224. Antes do dilúvio


“Constrói para ti uma arca de madeira resinosa...
E Noé executou tudo conforme Deus lhe tinha ordenado” (Gn6,14.22)
“Quando o amor vos chamar, segui-o,
Embora seus caminhos sejam agrestes e escarpados;
E quando ele vos envolver com suas asas, cedei-lhe,
Embora a espada oculta na sua plumagem possa ferir-vos;
E quando ele vos falar, acreditai nele,
Embora sua voz possa despedaçar vossos sonhos
Como o vento devasta o jardim”.
(Khalil Gibran).
Quando a covid-19 começou a dar a cara no Brasil, minha afilhada e médica infectologista me disse: “Estamos como Noé, madrinha, recebendo o aviso do dilúvio.

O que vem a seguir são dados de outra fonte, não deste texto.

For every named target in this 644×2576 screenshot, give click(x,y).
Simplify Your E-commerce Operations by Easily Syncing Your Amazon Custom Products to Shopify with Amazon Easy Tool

Temos alguns dias, talvez um mês, antes que o pior aconteça. Precisamos ler os sinais para evitar o caos total. O dilúvio virá, isso é certo. Resta saber se vamos conseguir nos organizar para construir uma arca protetora”. A metáfora é boa. Fiquei meditativa depois de ouvir essas palavras. Percebi que minha afilhada traduziu bem a realidade. As primeiras confirmações da doença foram feitas e a experiência da covid-19 em outros países poderia ter nos ensinado alguma coisa. Deveria ter nos advertido para os reais perigos da doença, de forma que pudéssemos evitar cenas de UTIs lotadas, de caixões enfileirados e de pessoas desesperadas por todo lado.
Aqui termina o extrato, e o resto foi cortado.